How has your summer been so far? I was gonna go to Comic-Con and hang out with my fellow geek fans but I realized I could be on a yacht with a shitload of Playboy playmates so hanging out with you dorks will have to happen another time. I got mouths to feed and only one giant sausage to feed em with. (Total dick joke right there if you missed it.) So after chillin' on Rantasy Island with the entire 2011 Hawaiian Tropic beauty contestants (already went through the 2010 team. Meh.), I decided to head back to the States and finish my movie. Ya, that's right, I still make movies, nukka.

Dunking vagina all day with my boy Shaq.

So Tower Heist is my latest joint and this one is THE SHIT. Like if shit were awesome, my shit would butt fuck it, leave it to die, reincarnate it, and then kill it again because my shit is that fucking dope. These little pussy directors like Webb and Jarmusch and Jackson and Scott and who is that one asshole...del Toro Butthole or whatever his hippie ass name is...those guys can't touch me. Can't even fucking get in the same club as me. I own this town and you bitches are just renting.

Back to Tower Heist. It stars my homie Ben Stiller and my black friend Eddie Murphy. That's right, Eddie “Cop in Beverly” Murphy. Remember him? Cause he's still funnier in one dinner hour than all the “laughs” put together in your stupid show Community. Eddie plays an ex-con who helps Ben and my other cracker friend Matthew Broderick steal money back from an investor who fucked them over. I even got that really large black chick from Precious to be in my shit. I don't know her name so I just throw a donut at her whenever I want to her to get her ass on set. I like her though. Good kid.

Ben Stillin' your heart, baby. YA! WHOOO!

Check out the trailer for my new movie. Go ahead. I'll wait. I'm whooping ass on Bejeweled 2 right now so I can kill a couple minutes.

Fucking badass right? Shit is funny as fuck, yo. Murphy had me laughing like I just found out I had AIDS and the news hadn't settled in yet. That guy still has it, crackin' jokes and throwing his head back and moving it back and forth while he yells shit like, “Why you gotta cut now, Brett? Oh, it's cause I'm a brutha and shit? Brutha can't do no improv on set? Why you keepin' my people back? Huh Brett? Huh? Huh?” Dude had me rollin'.

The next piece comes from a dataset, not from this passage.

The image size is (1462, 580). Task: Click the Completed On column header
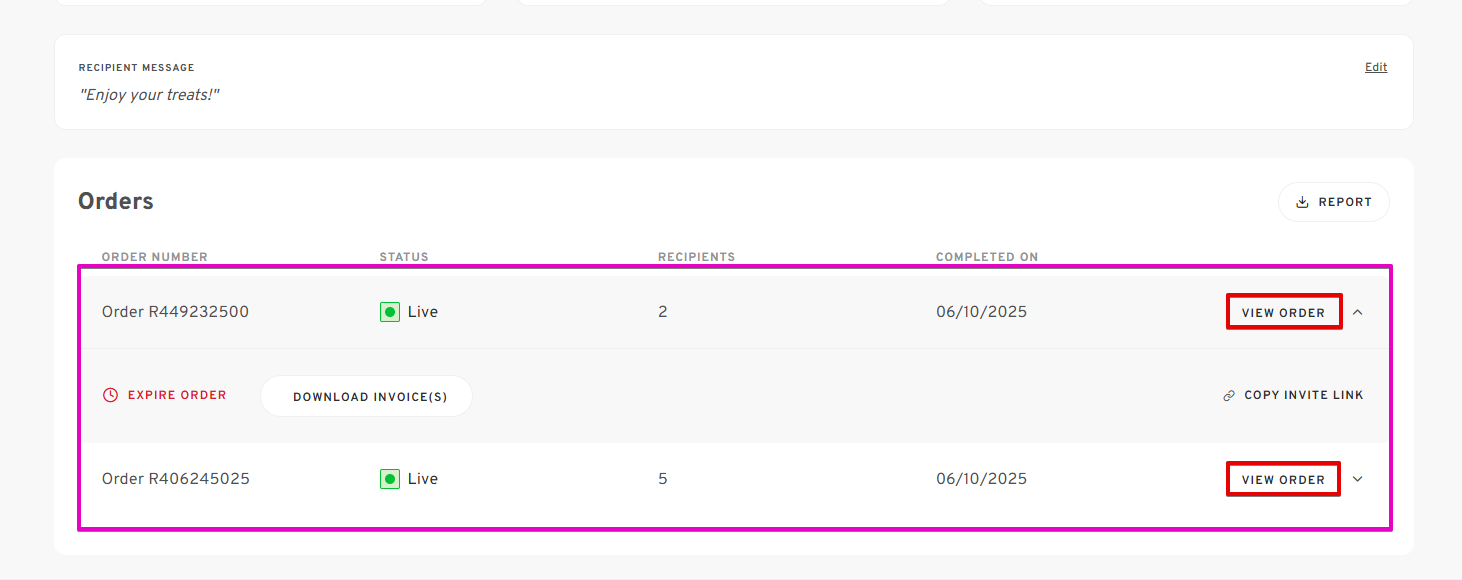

So here's the poster for it. I had em all lined up like that to show off the pimp cast and my artistic expression when I make my movies. Ever see a poster like this? No you haven't cause genius doesn't exist in your world unless it's something I've created. You think that Hobbit movie is gonna be all creative and artistic cause Jackson is doing it? Bro, I'm teleconferencing with him 24/7 cause he doesn't know how to handle a film of that magnitude. Think he did all that Lord of the Rings shit by himself? Fuck no. Everything in Mordor was filmed on the western side of my property. I wasn't using the volcano that month so I gave his sorry ass a handout. 

BONER.
So check it bitches, November 4th is when Tower Heist comes out. Mark that shit down on your calendars cause you're gonna be in for a fucking treat. I know how to bring it to audiences and you're gonna get it brought but fucking good this time. So bring a tissue cause you're gonna get a cinematic facial. You think that Fast Five shit was fun? Shit is a bunch of fairies on scooters compared to the high octane action I got planned for you. Like, literal fairies.

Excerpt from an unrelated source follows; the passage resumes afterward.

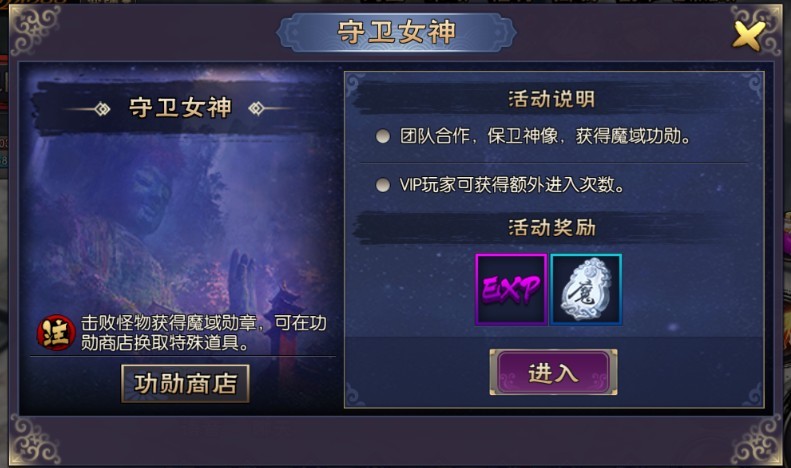
Task: Click the 守卫女神 label over the artwork
Action: [x=180, y=108]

Alright peeps, I'm out. I can't write to you all day. I gotta plan my wardrobe for the premiere in a few months and check on these little Serbian kids who are building my Ratcave. Thanks to El Guano for letting me get to update my fans. You know I love all of you and will continue to make movies for YOU. Not for myself like those other selfish dicks like Spielberg and Coppola. You want an autograph? I'll sign whatever titties you show and say hello to your mama cause I'm a pimp and I appreciate everything you've done for me.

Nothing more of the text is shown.